## SUPPLIED DATA
** Begin **
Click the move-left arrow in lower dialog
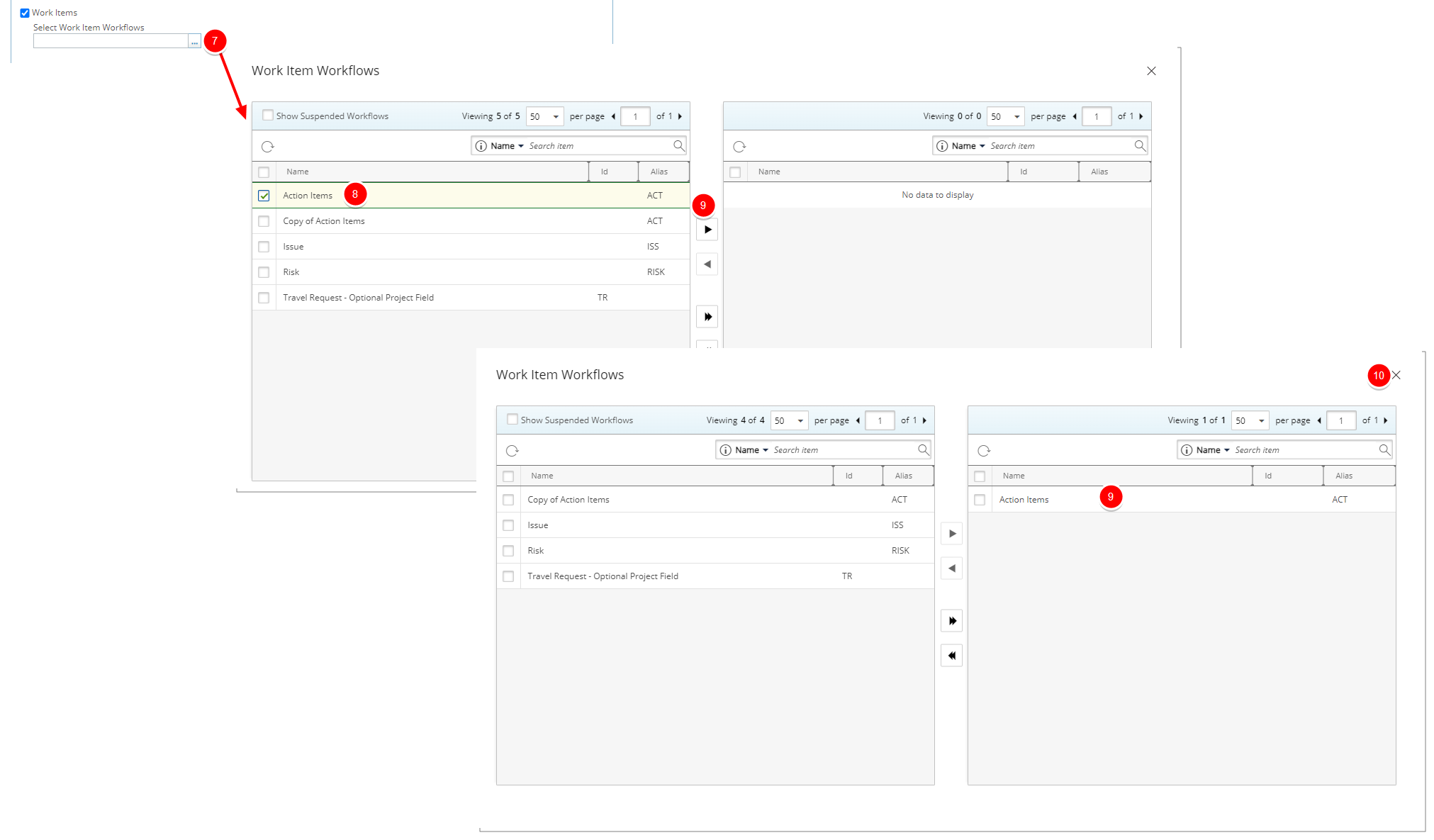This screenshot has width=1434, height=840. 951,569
** End **
** Begin **
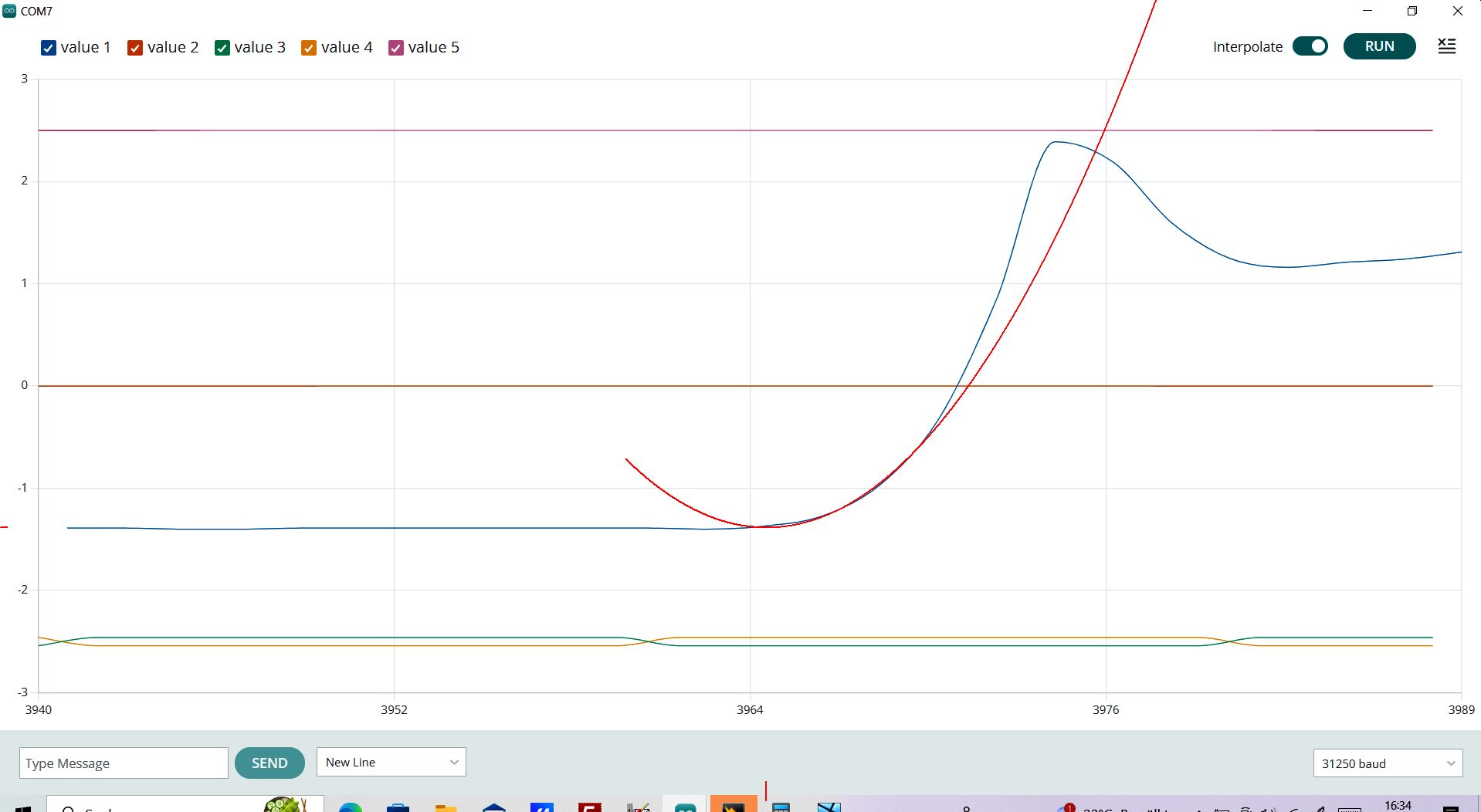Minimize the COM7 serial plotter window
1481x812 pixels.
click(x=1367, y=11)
** End **
## EXERCISE PROMPT
Return every line of the records from the one containing "Minimize the COM7 serial plotter window" down to the one containing "click(x=1367, y=11)", both included, word for word and with the pictures left out.

## WRITTEN RESPONSE
Minimize the COM7 serial plotter window
1481x812 pixels.
click(x=1367, y=11)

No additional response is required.